Drought continues throughout Nebraska and surrounding area
Drought continues over the entire state of Nebraska and surrounding areas. However, recent moisture brought on by the active weather pattern, with several fronts and storm systems traversing the lower 48 States, brought welcome precipitation to much of the nation, and particularly the Plains.
According to the U.S. Drought Monitor map released on April 9, 15 percent of the state including about 20 percent of Furnas County (southwest corner), was in exceptional (D4) drought. This means that 85 percent of Nebraska and 80 percent of Furnas County is still in extreme (D3) drought. Last week, prior to the moisture event on April 8 to 9, 75 percent of Nebraska and all of Furnas County was in exceptional D4 drought.
In the Plains region, beneficial, soaking rains finally fell on badly needed D2, D3, and D4 drought areas of hard-hit Texas, Oklahoma, and Nebraska. In Texas, 1 to 3 inches of rain was measured in north-central, central, and southeastern Texas, providing a one category improvement for many areas. Unfortunately, little or no rain was observed in western and extreme southern Texas, and some degradation was made. In Oklahoma, a large band of heavy rain (2 to 5 inches) fell from central to southeastern parts of the state, resulting in a one-category improvement. Most other areas of the state received enough precipitation (0.5 to 1.5 inches) to maintain conditions. Kansas was unfortunately left out of the heavy rains, with most stations reporting under 0.5 inches. In extreme northeastern Kansas, however, a small band of heavier rain (1.5 to 2.5 inches) was enough to diminish deficits and ease drought from D2 to D1.
Farther north, long overdue widespread and heavy rains finally fell on much of the north-central plains, especially from southwestern Nebraska northeastward into southeastern South Dakota. Most locations reported 1.5 to 3 inches of rain, and a significant number of them likely received their greatest 24-hour totals in the past 12 months.
According to Nebraska state climatologist Al Dutcher, even with the April 9 rains, 12-month deficits still stood at: 10.59 inches at North Platte; 9.31 inches at Valentine; 16.59 inches at Broken Bow; and 6.55 inches at Imperial. And it will take substantial additional moisture to improve drought conditions further.
Some reanalysis may occur next week as the full extent of the precipitation associated with this event can be examined. This event was a good start to the northern and central Plains rainy season which normally occurs from April into August.

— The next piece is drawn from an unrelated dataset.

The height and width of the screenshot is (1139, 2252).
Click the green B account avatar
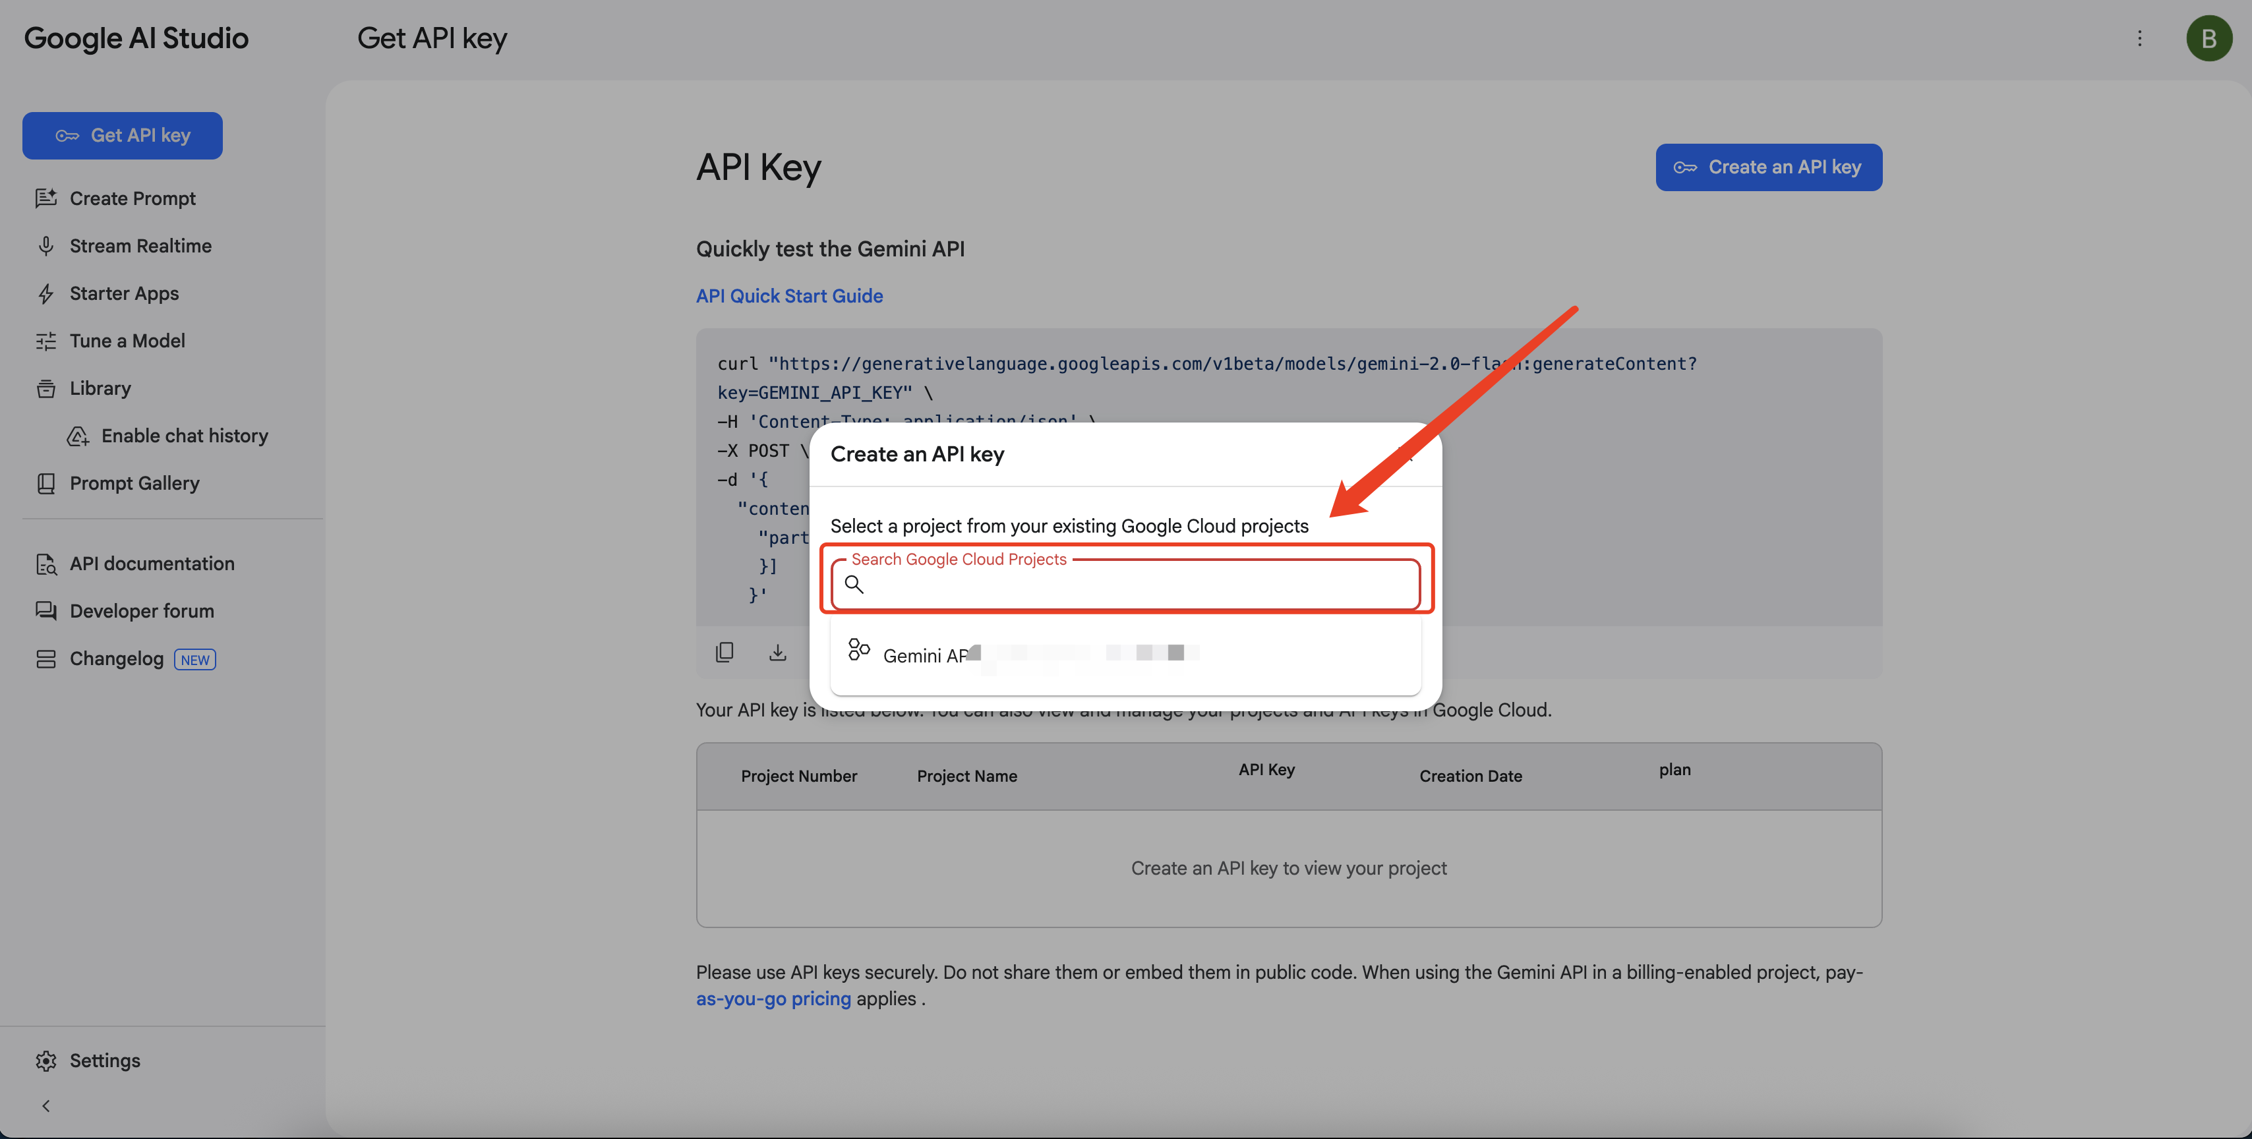pos(2208,38)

The conditions can be attributed to the non-stop high temperatures, high winds, high solar radiation, low relative humidity, and lack of precipitation during the summer period beginning May 1, 2012, through last fall.

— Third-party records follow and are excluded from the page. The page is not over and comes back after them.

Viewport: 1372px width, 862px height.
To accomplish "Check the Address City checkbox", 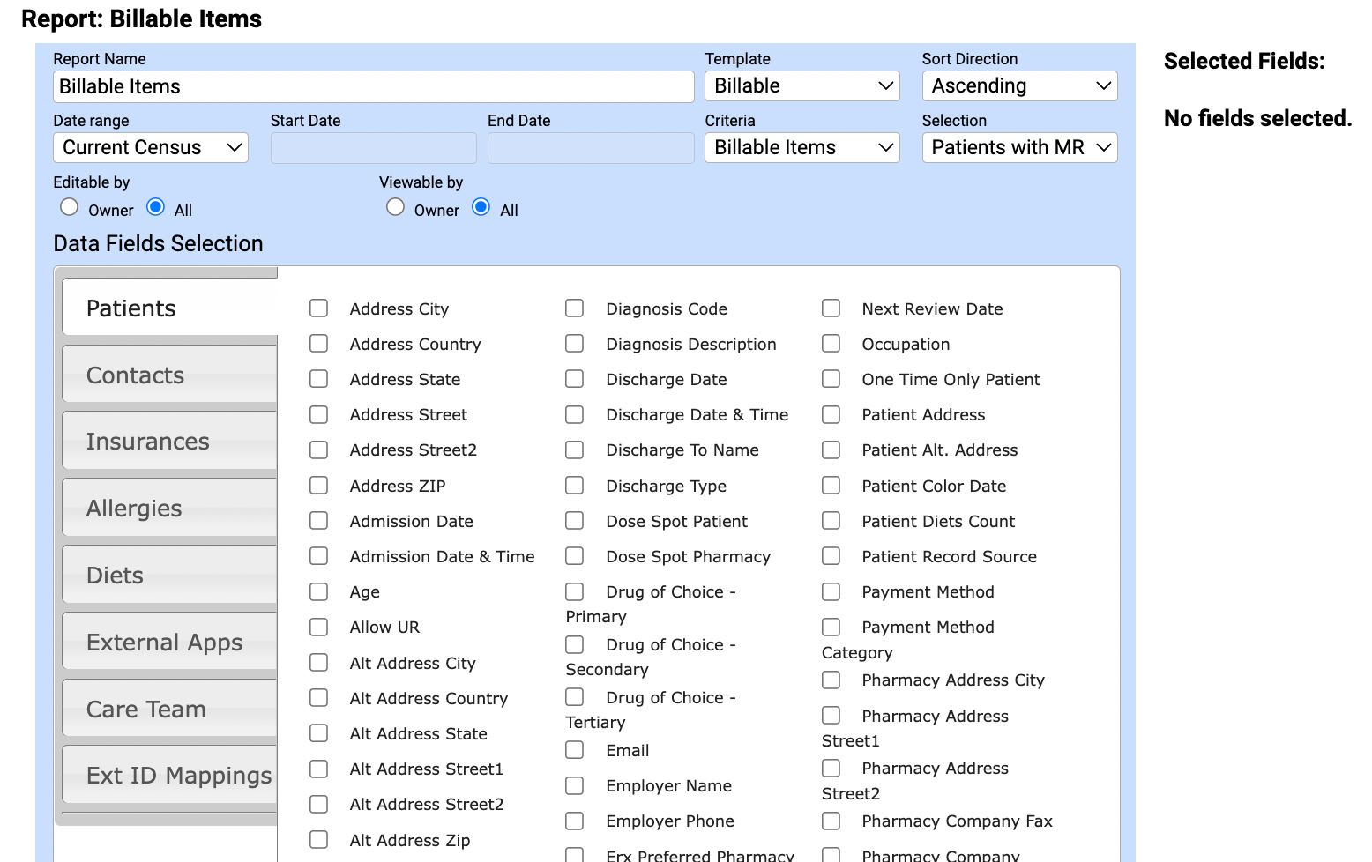I will pos(318,308).
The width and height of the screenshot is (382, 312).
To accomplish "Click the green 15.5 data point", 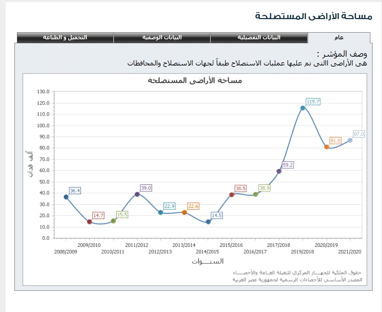I will [113, 221].
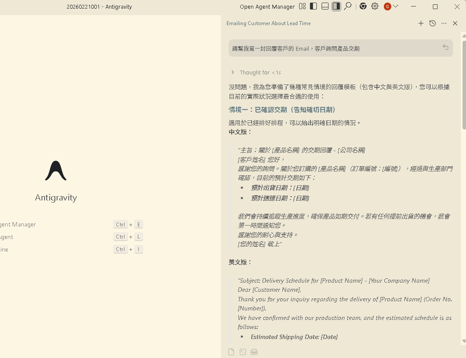The width and height of the screenshot is (466, 358).
Task: Open conversation history via clock icon
Action: pos(432,23)
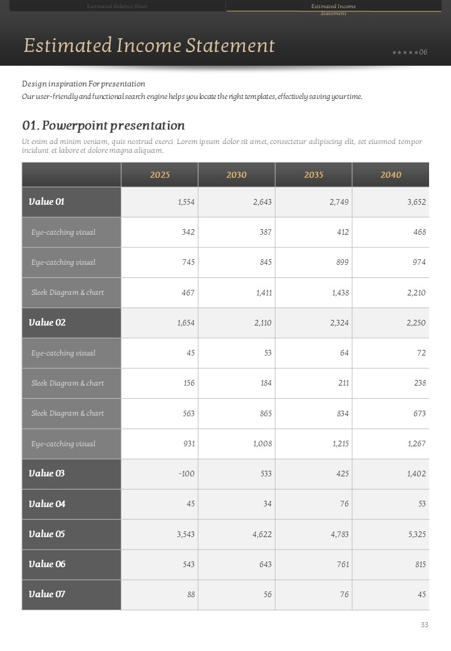Select the Value 04 row label

pos(47,504)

As taken from the Nebraska Rainfall Assessment and Information Network, the area surrounding Beaver City has received approximately 9.5 inches of precipitation since May 1, 2012, which leaves a deficit of about 12.5 inches for the year.

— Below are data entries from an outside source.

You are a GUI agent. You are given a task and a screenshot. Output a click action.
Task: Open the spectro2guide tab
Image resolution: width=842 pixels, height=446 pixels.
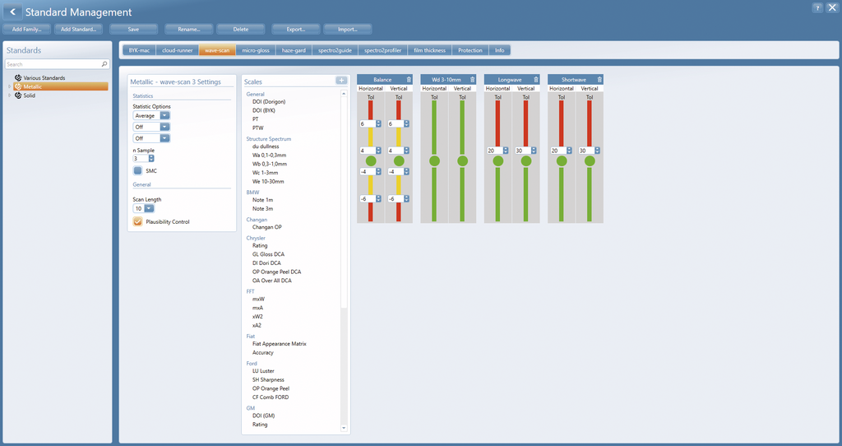coord(335,50)
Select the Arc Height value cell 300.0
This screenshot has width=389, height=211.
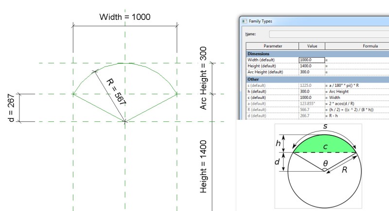pyautogui.click(x=312, y=72)
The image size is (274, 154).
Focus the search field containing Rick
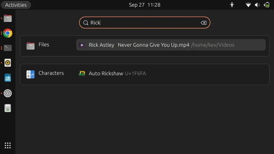[144, 23]
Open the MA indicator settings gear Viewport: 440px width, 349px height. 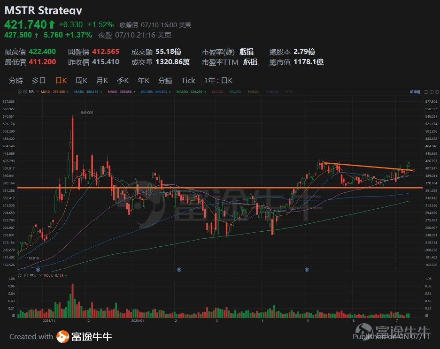19,92
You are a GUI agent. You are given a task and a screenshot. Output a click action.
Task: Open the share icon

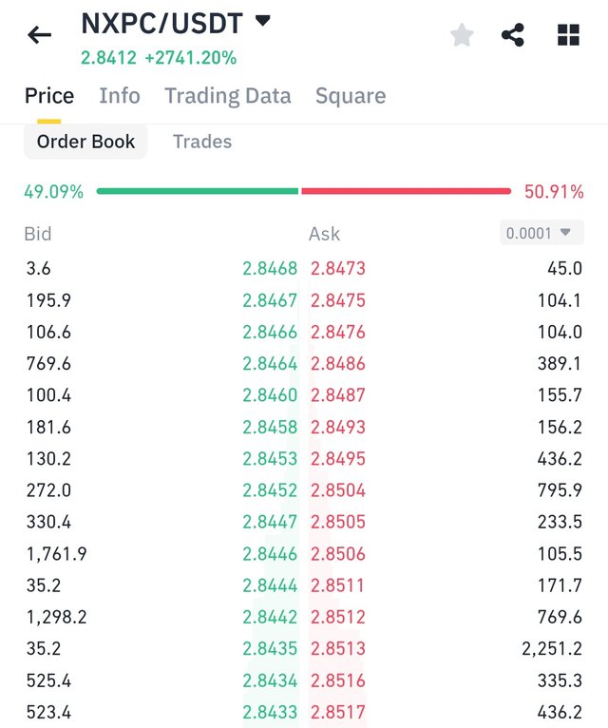click(x=513, y=35)
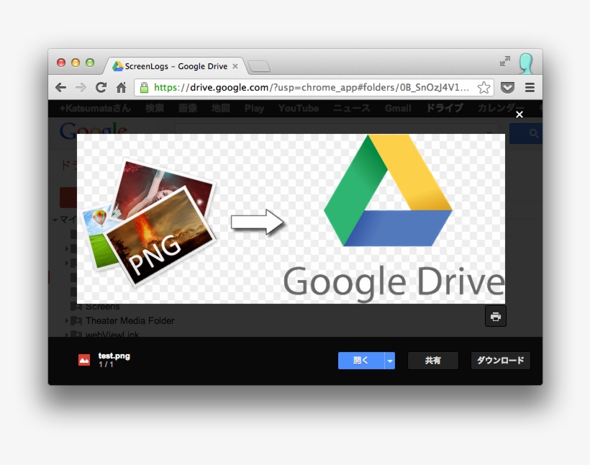Go to the browser home page
The width and height of the screenshot is (590, 465).
point(121,88)
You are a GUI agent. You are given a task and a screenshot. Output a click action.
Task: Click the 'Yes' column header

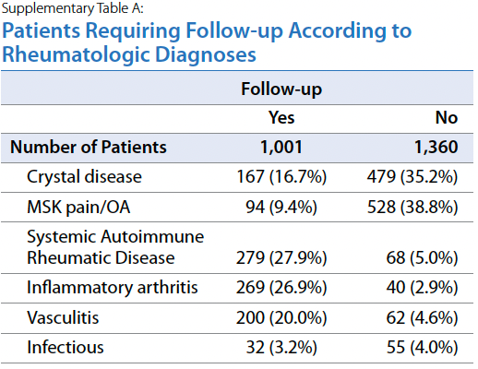tap(281, 117)
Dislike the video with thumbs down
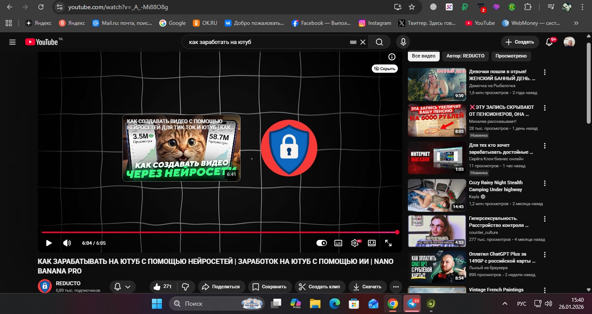Image resolution: width=592 pixels, height=314 pixels. (185, 287)
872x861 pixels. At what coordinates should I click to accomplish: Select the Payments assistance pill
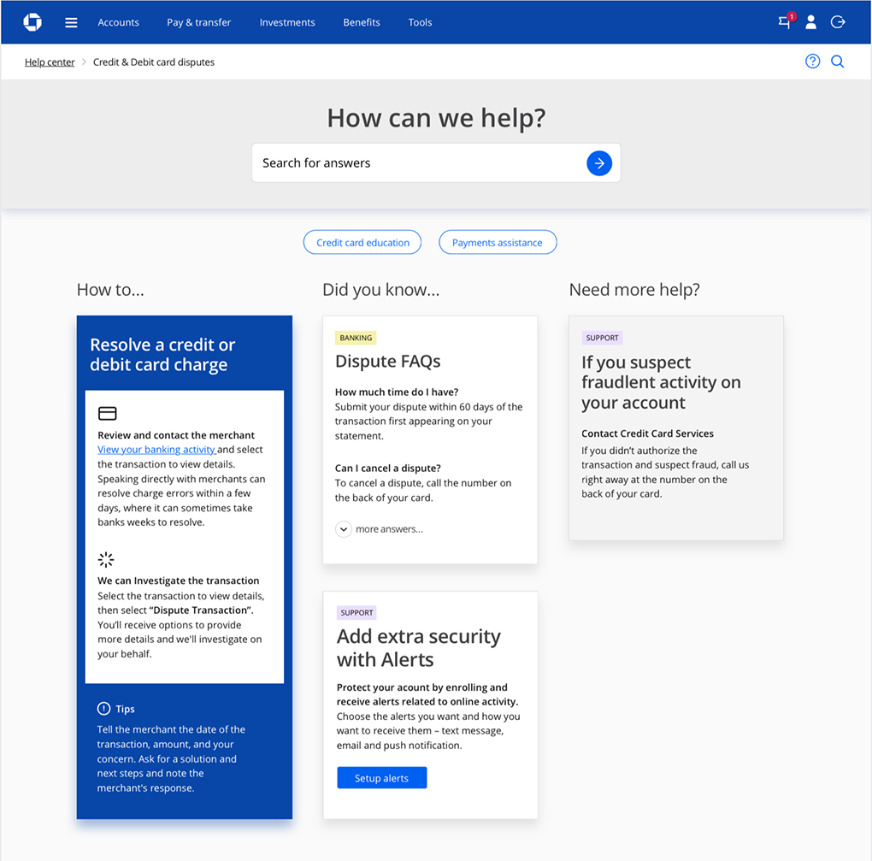[497, 243]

On April 4, before the recent rain event, Bob Klein, UNL cropping systems specialist, checked the moisture level at the UNL wheat plot. The field of growing, chem-fallow wheat was planted into soybean residue and the field is located approximately 4 miles west of Beaver City. The moisture profile in this field reached a depth of 26 inches. This was determined using a ball tipped probe. On the same day the moisture level in a wheat stubble field (last year’s plot) that was harvested last summer had a moisture level that reached to a depth of 19 inches. It should be noted that at this time of year a full soil moisture profile of at least 48 inches is preferred to be successful in producing a normal dryland corn crop.